Nova Scotia was pummelled with rain Monday as upwards of 75 millimetres fell in the central part of the province, washing out roads, stranding residents and causing dozens of families to leave their homes.

While the rain began letting up in the Truro area, it was just beginning in Cape Breton, CBC meteorologist Peter Coade said Monday evening.

Upwards of 125 millimetres is expected to fall in Cape Breton overnight.

While water levels were receding in central Nova Scotia later Monday evening, officials are watching high tide closely, which began around 9 p.m. AT.

In the Indian Brook First Nation, near Shubenacadie, 135 people were stranded as Monday's heavy rain washed out the two access roads to the community.

Forecasters with the Canadian Hurricane Centre said Monday's rainstorm was not due to tropical storm Leslie — the current storm is blocking Leslie's progression.

Leslie is expected to head for Newfoundland Tuesday morning.

Chris Fogarty said the weather would likely get worse overnight as the two systems converge, with Cape Breton getting the highest winds and heaviest rain.

Donna Munro, who lives in North River near Truro, was paddled to safety by a neighbour in a canoe as the area around her home flooded with about 1.5 metres of water.

Munro said she and her son stepped onto the doorstep and the doorstep started separating from the front of the house.

Her son got to safety and she was rescued a short time later by a neighbour with a canoe.

"The force of the water, when the tide came in, is what I think really elevated everything on top of all the rain we had too.

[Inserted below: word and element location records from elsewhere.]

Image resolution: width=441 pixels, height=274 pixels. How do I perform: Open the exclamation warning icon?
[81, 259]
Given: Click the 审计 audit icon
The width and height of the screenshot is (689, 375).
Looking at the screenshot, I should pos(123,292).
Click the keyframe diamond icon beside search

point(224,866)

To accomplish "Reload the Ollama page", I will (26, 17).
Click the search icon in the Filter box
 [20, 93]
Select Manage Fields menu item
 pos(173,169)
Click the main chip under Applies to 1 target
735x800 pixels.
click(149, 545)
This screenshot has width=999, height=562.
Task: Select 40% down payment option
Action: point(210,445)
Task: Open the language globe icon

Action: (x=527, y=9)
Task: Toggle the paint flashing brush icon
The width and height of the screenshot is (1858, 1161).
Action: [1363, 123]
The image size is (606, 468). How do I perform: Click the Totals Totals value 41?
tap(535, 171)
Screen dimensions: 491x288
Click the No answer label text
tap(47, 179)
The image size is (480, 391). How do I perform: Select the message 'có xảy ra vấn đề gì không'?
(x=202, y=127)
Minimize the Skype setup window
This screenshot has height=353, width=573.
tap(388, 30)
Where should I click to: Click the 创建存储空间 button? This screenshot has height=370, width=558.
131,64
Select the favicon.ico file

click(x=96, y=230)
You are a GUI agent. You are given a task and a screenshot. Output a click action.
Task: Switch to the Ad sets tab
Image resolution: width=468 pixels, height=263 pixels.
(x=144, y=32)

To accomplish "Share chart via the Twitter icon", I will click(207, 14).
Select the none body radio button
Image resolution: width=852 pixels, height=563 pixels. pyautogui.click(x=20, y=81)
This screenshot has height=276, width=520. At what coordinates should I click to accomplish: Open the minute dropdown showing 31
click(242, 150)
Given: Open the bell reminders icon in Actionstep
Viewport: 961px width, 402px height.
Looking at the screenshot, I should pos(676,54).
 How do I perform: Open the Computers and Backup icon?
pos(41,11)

It just all added to it like a snowball effect," she said.

"It was the force and the viciousness of it, I think, that just sped it along that much quicker."

Roads and bridges will be inspected by engineers from the Department of Transportation and Infrastructure Renewal as quickly as possible, he said.

Motorists should continue to use caution and watch for closed roads and water on roads, according to the provincial release.

More rain coming, forecasters warn

The Canadian Red Cross has set up two reception centres for area residents who have been displaced by the storm: at the Bible Hill Village Fire Hall at 69 Pictou Rd. and the Immanuel Baptist Church at 295 Young St.

However, the reception centres are not serving as shelters at the moment, according to Mona O'Brien, district community supervisor for the Canadian Red Cross in Truro.

The flooding in central Nova Scotia Monday posed some concern in the Salmon River area, according to the Emergency Management Office.

Water levels are on the decline in some areas, but the area isn't in the clear yet.

"The water has subsided quite a bit in the North River and the Salmon River," according to Bob Taylor, mayor of the municipality of Colchester.

"Having said that, there's still a lot of water from the uplands, also we don't know how much the tide is going to affect us."

People are being asked to stay away from flooding areas because of the high tide.